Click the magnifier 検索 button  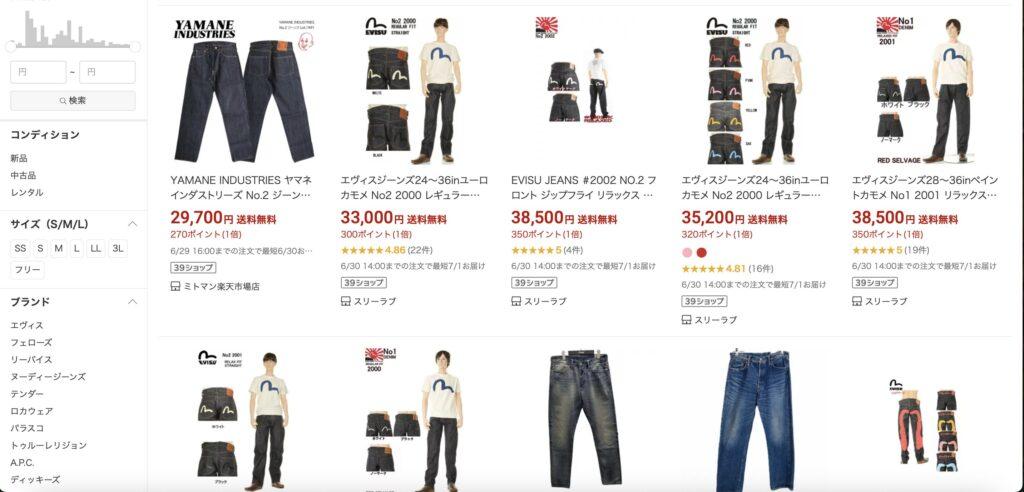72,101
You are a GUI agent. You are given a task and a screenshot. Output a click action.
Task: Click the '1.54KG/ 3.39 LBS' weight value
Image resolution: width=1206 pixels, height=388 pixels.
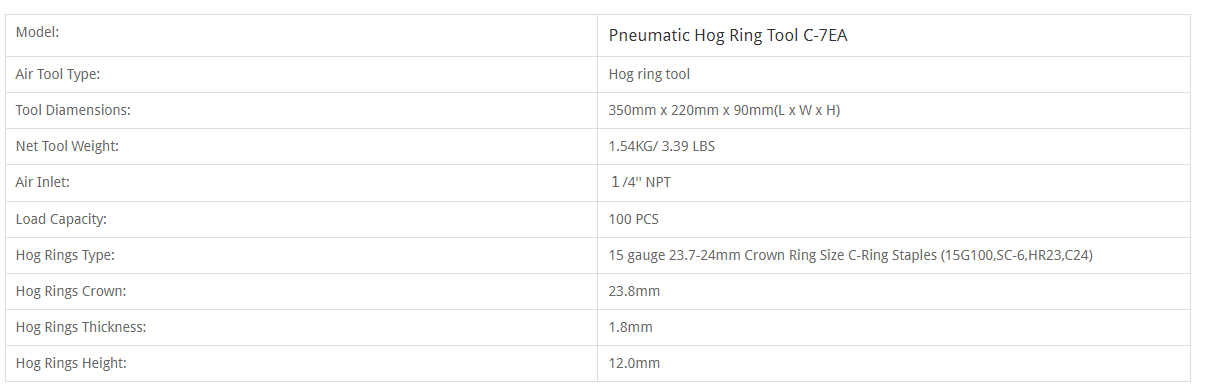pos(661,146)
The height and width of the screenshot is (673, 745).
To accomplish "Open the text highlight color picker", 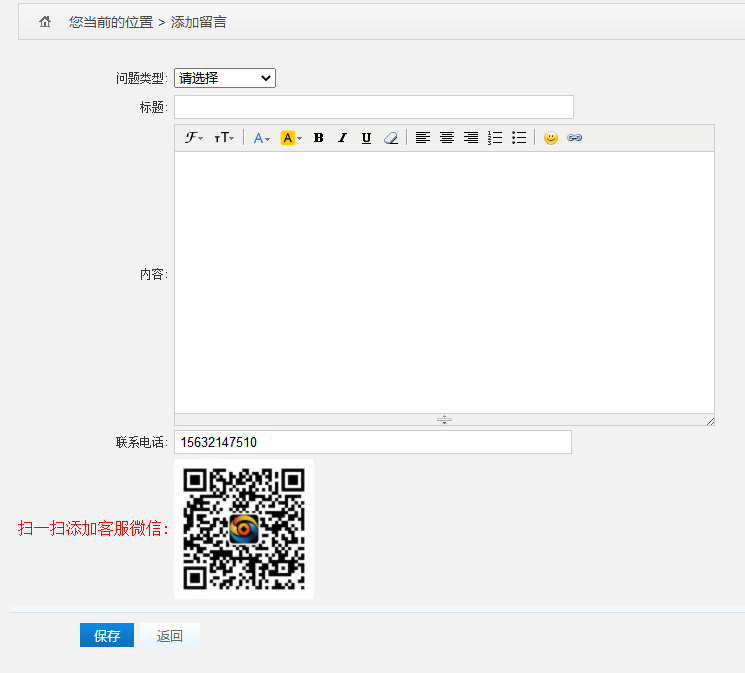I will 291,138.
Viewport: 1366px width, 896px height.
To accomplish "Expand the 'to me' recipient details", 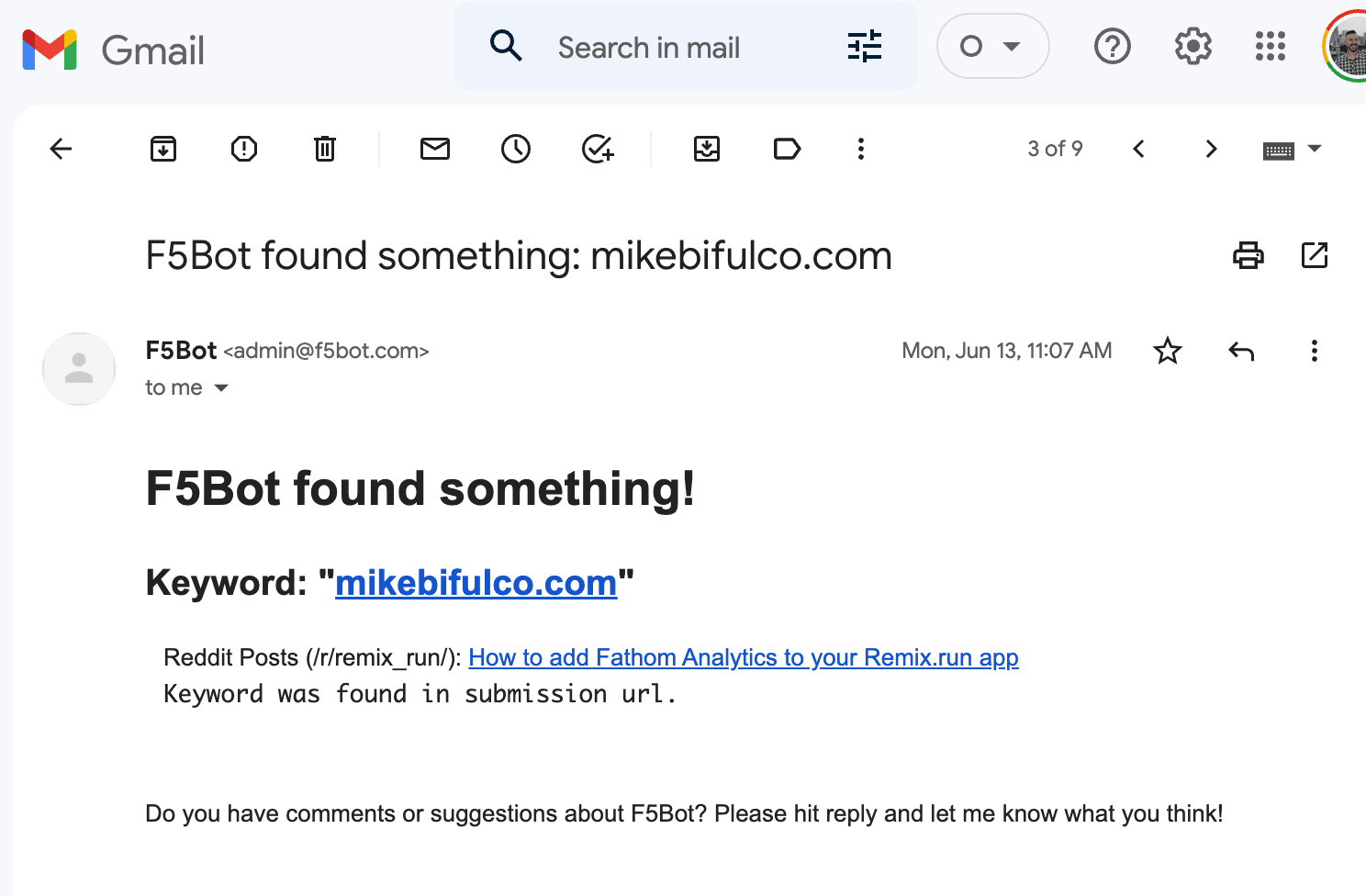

* * * * * * *

### REQUIRED WORK
Scan the lines above for the word "screenshot". Return each one that has it.

### REPLY TO THE TASK
You are a GUI agent. You are given a task and a screenshot. Output a click action.
The height and width of the screenshot is (673, 745).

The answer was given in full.